The test used for establishing liability in contaminated land cases is based on whether the parties ''caused or knowingly permitted" the presence of a pollutant in, on or under the land. Under Part IIA of the Environment Protection Act 1990 (which came into force on 1 April 2000) the Environment Agency served a remediation notice against both Redlands and Crest on the basis of their being persons that had "caused or knowingly permitted" the bromate and bromide contamination on the site, and were therefore liable to remediate the site. Both parties lodged an appeal against the notice claiming the other was responsible.

The High Court refused their appeal and ruled that both Crest and Redland were liable and apportioned liability between them.

Sold with information

Redland argued they were not liable on the basis that they had sold the site to Crest "with information" (see Defra Guidance 01/2006). However although they had sold the site "with information", Crest could not reasonably have been aware of the extent of the bromide contamination likely to be present based on the information Redland had provided. Neither had Redland provided information to Crest on the bromate contamination. Accordingly the "sold with information" test only limited their liability to a certain extent.

Crest were found responsible for the remaining proportions of liability, however they argued that they could not be held to have "caused" the contamination as they did not cause the chemicals to enter on to the site. However the Court determined that a party does not have to introduce a contaminant to a site to have caused it to be in, on or under the land. A party can be found liable for contamination to land through both action and inaction.

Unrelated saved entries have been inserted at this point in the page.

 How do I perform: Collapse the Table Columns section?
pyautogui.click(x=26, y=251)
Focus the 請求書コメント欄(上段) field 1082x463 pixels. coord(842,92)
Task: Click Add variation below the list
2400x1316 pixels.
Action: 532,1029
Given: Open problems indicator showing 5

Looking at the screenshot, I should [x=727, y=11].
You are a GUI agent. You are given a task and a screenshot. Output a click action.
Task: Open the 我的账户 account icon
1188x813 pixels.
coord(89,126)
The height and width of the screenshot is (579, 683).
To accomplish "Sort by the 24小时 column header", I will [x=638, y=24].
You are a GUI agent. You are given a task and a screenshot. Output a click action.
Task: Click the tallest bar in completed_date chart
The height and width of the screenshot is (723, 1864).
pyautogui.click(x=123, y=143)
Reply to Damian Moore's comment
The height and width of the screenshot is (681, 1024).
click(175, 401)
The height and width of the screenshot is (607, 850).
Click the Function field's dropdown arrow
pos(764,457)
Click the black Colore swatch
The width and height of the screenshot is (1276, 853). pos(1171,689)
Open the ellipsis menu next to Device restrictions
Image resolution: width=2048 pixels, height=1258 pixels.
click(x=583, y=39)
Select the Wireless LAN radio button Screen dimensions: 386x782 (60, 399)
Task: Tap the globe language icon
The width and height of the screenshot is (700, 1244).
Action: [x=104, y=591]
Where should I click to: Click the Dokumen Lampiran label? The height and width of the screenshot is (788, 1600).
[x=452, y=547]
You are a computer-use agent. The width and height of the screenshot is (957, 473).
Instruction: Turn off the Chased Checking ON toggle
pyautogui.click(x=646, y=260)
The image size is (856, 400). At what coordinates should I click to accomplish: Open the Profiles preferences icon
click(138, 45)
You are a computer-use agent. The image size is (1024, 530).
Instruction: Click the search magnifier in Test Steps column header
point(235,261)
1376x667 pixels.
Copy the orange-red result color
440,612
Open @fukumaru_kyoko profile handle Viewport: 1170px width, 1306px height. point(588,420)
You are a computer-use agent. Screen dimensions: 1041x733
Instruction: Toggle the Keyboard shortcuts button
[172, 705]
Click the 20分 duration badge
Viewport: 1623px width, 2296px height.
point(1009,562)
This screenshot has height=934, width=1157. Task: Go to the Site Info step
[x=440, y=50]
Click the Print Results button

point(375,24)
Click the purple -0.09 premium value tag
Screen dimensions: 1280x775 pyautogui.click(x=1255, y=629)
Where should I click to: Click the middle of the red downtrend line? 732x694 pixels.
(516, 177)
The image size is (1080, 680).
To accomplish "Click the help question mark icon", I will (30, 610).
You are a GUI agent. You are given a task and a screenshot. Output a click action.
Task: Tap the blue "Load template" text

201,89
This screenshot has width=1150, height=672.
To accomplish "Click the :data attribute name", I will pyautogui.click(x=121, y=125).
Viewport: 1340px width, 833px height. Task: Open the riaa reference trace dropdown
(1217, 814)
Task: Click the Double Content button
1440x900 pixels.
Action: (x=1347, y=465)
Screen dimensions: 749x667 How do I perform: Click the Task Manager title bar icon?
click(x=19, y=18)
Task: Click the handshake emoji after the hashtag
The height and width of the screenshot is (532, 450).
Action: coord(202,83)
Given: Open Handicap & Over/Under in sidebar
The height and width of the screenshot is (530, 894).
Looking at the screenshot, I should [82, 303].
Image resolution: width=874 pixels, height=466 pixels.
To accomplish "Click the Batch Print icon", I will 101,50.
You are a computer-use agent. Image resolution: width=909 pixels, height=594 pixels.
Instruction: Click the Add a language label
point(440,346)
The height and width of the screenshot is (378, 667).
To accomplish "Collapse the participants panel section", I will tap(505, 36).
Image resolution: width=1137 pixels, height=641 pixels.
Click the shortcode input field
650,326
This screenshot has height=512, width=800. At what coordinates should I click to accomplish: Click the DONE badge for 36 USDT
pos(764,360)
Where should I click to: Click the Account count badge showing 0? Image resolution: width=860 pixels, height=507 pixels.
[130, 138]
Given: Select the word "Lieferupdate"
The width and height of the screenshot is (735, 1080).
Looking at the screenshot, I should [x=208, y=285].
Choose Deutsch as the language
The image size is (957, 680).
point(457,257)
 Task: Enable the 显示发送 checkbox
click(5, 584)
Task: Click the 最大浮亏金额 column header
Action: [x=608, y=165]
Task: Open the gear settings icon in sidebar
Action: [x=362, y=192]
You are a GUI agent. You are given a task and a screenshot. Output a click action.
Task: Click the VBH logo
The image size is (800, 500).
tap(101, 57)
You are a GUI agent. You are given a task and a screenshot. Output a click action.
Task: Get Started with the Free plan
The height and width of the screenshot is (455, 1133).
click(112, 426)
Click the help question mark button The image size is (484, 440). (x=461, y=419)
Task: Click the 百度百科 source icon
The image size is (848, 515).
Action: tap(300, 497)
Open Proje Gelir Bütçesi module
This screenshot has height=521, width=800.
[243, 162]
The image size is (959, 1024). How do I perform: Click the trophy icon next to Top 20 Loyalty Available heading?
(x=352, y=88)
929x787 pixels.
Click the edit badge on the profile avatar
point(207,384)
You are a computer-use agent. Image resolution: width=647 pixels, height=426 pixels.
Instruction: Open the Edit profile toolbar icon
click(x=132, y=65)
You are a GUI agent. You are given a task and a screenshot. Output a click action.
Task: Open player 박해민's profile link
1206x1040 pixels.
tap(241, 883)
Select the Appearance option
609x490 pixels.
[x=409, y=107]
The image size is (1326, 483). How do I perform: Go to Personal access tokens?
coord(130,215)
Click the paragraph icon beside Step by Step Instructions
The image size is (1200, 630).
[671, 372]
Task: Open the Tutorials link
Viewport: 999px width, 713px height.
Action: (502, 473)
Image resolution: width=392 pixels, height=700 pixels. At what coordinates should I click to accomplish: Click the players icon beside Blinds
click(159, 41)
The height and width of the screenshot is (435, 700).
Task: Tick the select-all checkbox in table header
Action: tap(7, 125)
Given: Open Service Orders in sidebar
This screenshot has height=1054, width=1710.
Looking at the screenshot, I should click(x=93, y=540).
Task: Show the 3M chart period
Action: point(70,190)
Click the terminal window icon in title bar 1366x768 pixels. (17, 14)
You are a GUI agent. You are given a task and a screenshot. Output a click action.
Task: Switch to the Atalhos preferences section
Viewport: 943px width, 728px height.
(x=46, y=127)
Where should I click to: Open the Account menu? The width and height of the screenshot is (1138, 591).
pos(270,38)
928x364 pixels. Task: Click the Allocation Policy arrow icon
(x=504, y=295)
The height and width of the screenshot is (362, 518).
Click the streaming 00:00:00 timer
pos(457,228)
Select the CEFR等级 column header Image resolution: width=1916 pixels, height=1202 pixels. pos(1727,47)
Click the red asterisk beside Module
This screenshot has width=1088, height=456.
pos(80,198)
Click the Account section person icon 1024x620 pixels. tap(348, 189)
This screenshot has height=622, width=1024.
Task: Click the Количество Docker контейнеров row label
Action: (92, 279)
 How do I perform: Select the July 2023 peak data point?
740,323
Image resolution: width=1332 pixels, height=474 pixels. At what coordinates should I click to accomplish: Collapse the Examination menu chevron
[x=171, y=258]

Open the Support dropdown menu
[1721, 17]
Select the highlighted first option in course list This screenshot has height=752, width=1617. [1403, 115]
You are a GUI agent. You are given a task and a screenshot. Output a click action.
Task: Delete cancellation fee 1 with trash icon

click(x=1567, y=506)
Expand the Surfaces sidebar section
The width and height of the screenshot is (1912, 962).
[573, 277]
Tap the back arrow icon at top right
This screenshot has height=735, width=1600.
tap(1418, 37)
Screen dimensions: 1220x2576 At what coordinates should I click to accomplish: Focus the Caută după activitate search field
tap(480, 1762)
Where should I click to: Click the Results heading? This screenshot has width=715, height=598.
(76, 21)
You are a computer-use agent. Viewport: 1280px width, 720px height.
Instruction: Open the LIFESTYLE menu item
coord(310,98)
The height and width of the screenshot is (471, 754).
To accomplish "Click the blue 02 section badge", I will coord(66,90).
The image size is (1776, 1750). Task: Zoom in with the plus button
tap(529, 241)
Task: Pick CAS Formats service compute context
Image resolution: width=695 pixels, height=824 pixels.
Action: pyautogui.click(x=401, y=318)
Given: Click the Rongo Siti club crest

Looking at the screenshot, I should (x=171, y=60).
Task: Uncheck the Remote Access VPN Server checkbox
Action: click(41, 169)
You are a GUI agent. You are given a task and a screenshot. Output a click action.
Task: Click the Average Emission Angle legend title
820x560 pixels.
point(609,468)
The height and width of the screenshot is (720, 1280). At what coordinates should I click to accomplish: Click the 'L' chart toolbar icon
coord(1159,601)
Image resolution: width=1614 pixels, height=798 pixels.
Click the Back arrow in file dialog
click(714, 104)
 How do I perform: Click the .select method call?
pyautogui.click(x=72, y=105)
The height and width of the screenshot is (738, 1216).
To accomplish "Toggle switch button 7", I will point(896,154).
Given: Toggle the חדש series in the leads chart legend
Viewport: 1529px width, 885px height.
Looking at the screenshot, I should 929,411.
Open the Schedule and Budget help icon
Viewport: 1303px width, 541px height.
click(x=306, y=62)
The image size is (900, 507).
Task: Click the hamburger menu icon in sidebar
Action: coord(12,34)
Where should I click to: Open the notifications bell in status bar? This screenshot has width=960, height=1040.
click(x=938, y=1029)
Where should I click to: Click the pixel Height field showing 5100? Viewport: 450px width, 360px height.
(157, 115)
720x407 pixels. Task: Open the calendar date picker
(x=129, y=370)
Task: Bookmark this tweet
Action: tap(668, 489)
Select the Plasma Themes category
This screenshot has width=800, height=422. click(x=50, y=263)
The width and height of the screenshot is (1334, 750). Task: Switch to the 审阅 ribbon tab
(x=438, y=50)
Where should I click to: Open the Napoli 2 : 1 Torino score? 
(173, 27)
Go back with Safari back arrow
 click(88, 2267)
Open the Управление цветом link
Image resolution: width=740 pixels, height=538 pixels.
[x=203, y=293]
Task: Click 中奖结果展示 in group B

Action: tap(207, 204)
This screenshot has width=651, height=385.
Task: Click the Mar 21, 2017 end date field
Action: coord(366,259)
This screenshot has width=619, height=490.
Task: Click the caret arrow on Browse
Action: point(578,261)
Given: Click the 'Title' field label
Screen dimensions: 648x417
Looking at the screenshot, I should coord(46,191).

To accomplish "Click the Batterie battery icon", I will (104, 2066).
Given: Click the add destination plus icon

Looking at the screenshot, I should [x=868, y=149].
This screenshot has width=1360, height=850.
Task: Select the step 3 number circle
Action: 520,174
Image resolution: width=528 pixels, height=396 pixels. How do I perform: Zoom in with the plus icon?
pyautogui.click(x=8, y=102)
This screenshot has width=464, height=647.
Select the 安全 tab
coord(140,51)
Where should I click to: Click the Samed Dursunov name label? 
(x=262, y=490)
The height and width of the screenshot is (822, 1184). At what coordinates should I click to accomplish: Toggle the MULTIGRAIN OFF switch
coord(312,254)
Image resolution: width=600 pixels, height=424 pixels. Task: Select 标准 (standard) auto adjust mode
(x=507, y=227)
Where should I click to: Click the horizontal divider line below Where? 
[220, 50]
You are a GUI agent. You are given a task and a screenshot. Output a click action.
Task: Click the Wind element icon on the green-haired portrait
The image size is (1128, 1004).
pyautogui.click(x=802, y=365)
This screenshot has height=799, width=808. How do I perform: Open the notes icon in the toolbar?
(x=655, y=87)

The Court held that Crest's liability consisted in both action and inaction in this case, as a result of how it dealt with the redevelopment works. Crest had demolished the former factory hard standings in 1983, leaving the contaminated soil exposed to further rainfall leaching for over two years pending the building of new houses, despite having been aware of the past use of the site and the risks this entailed. The result of this leaching was that contamination that would otherwise have been removed had remained and, indeed been flushed deeper into the ground.

Impact on developers

This case serves as a warning to land owners and developers alike. Whilst, in principle, the contaminated land regime works on the basis of the ''polluter pays'' model, it could be seen in practice to apply instead on the basis of strict liability, as the responsibility to remediate contaminated land can arise without any active fault, breach of law or intention.

Although not dealt with explicitly in this case, Mr Justice Sales' opinion underlined that if it is not possible to find who caused or permitted the contamination, liability will pass to the current owner and occupier. Coupled with the retrospective application of the regime, developers are not immune from liability for historical events, even though the circumstances surrounding such events may have been common practice at the time. Similarly, disposing of contaminated land is not necessarily a bar to future liability even where disclosures are made.

It is possible to build in some contractual protection against environmental liabilities when selling or purchasing land but, as the full extent of land contamination may be difficult to determine, even after detailed site inspections and due diligence, problems may still arise.

The ruling in Crest Nicholson Residential Limited, R (on application of) v Secretary of State for Environment, Food and Rural Affairs and Ors can be viewed on the BAILII website.